▶ _EXERCISE DETAILS_: Below is a listing. Gather each line of it that contains "height".

▶ _INPUT RECORDS_:
* * * * *
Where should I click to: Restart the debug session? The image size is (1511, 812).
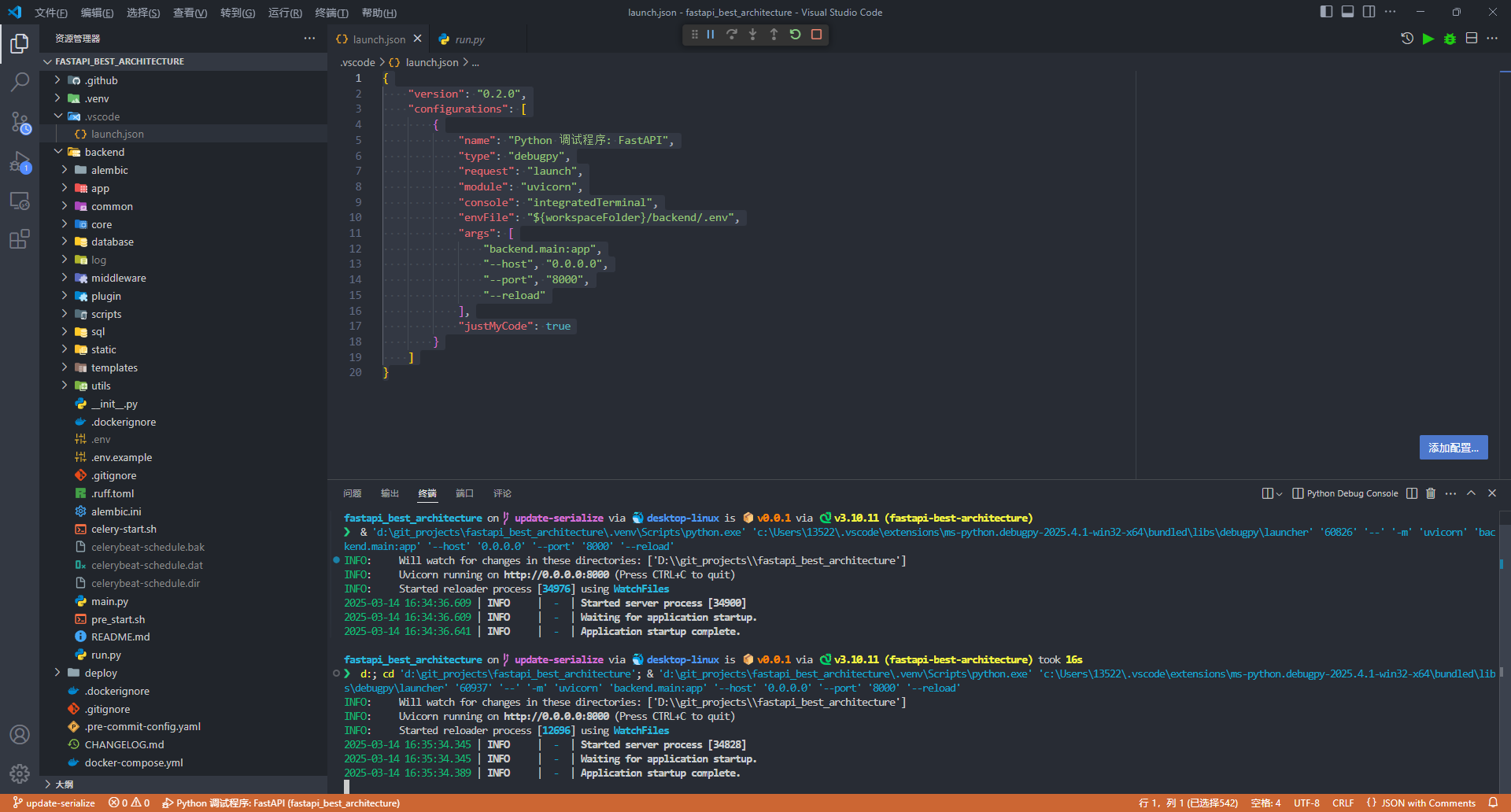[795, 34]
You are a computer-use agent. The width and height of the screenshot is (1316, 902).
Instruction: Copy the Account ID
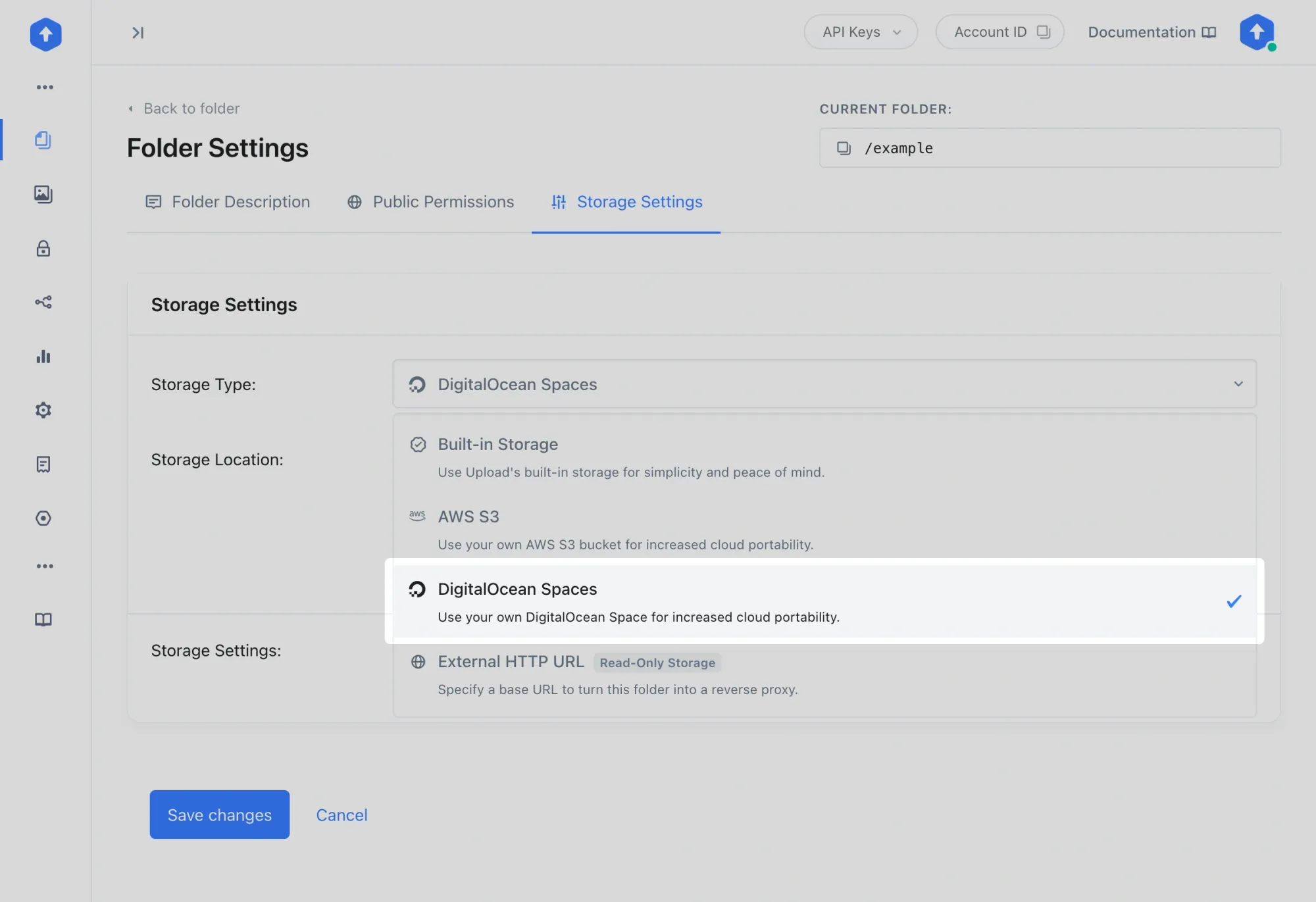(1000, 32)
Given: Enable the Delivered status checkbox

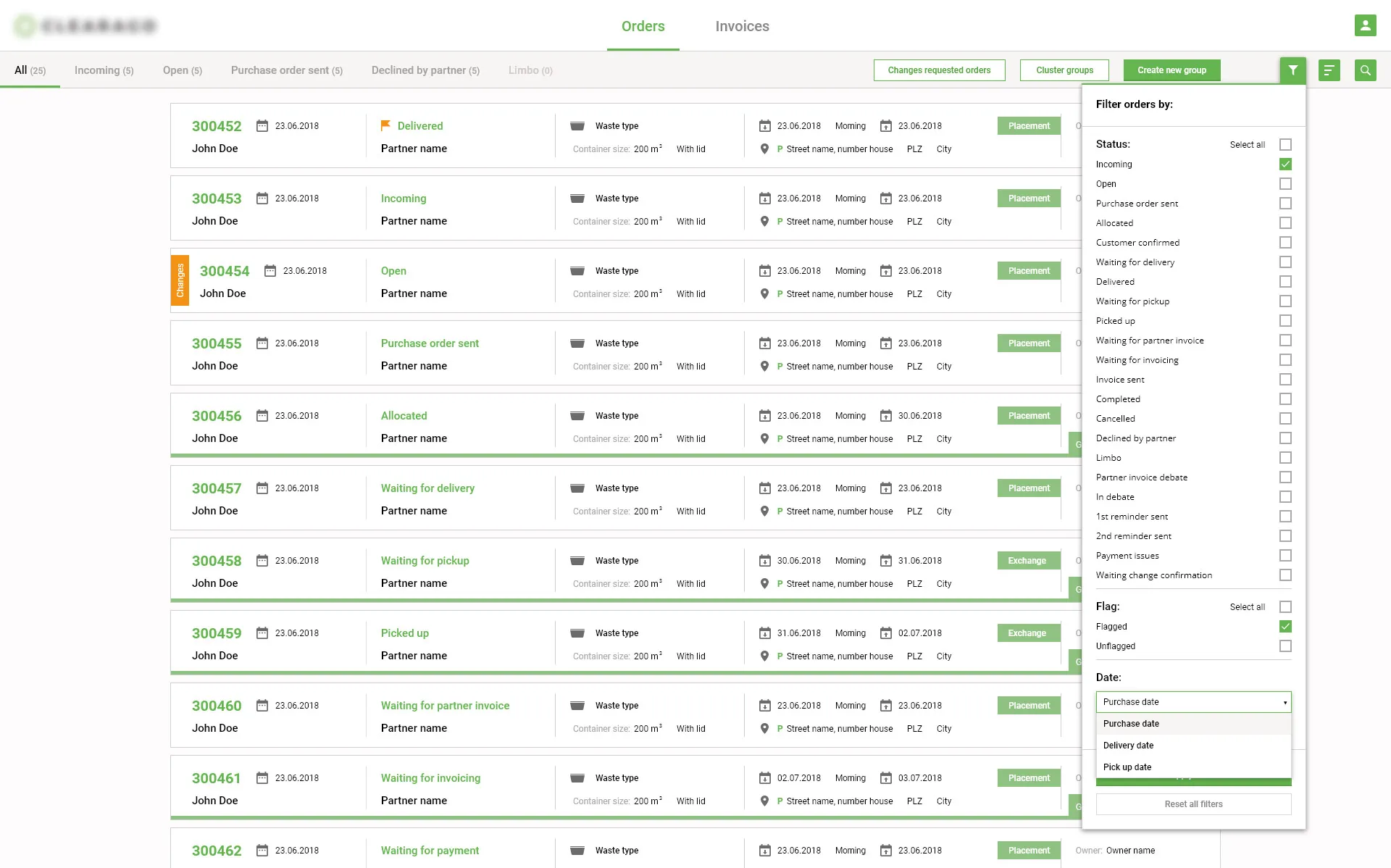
* * * * *
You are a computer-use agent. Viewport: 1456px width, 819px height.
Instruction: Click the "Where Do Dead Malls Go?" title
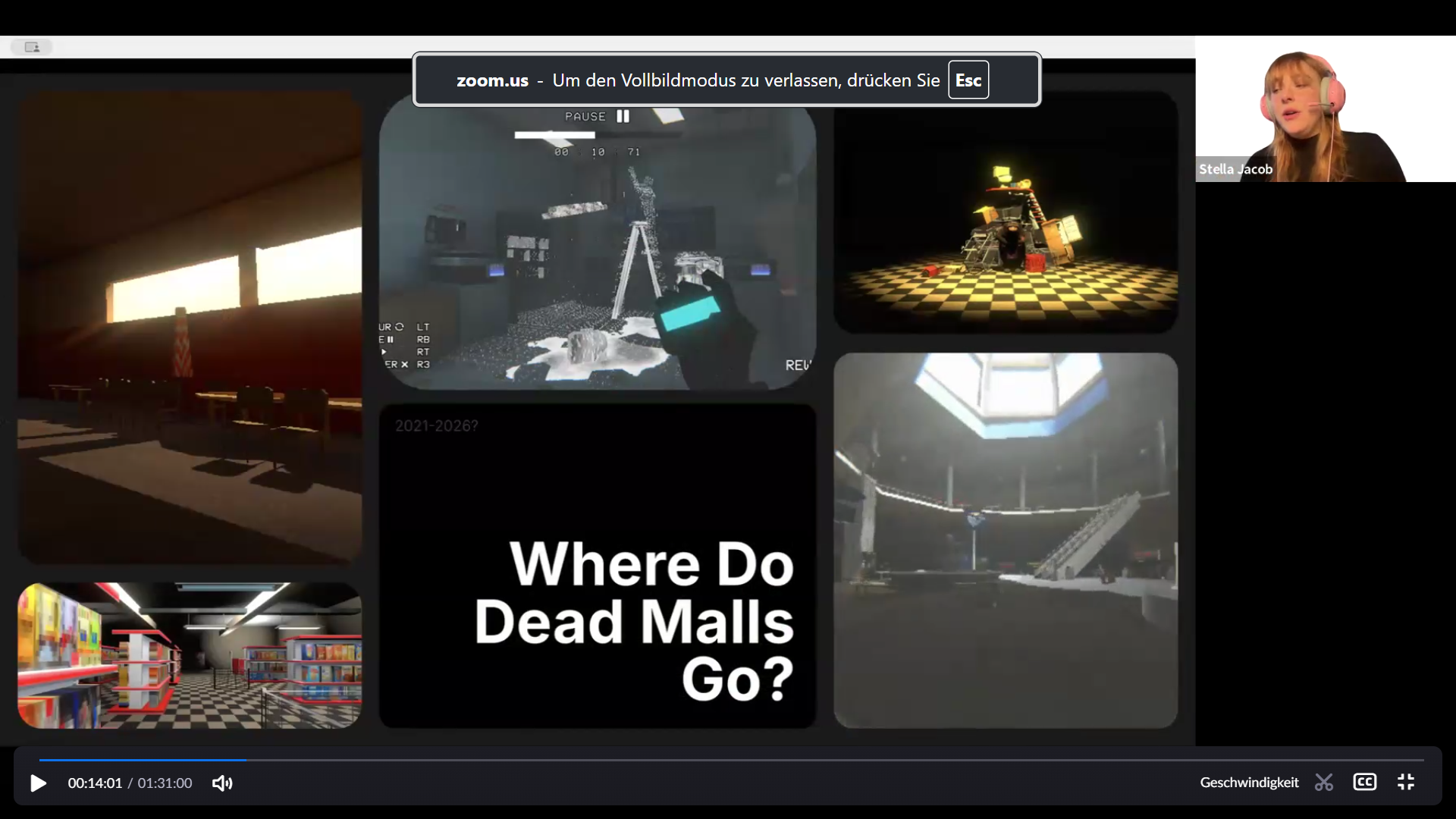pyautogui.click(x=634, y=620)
* * * * *
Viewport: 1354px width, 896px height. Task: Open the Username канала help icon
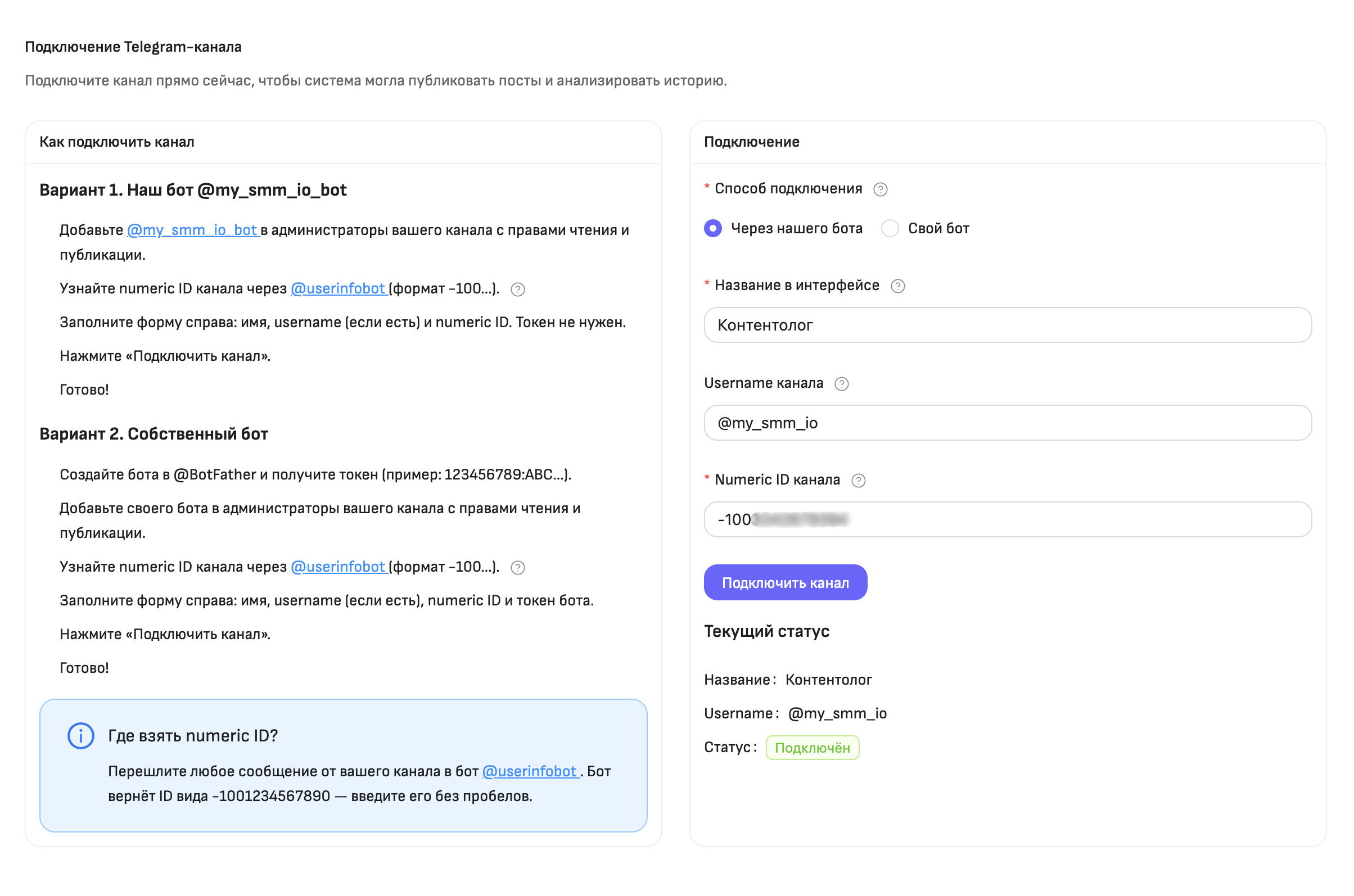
* * * * *
▶ _SOLUTION FOR THIS PROBLEM_:
You are a computer-use agent. The width and height of the screenshot is (1316, 902).
You are a computer-use agent. Viewport: 1456px width, 819px height.
Viewport: 1354px width, 896px height. Task: Open the Username канала help icon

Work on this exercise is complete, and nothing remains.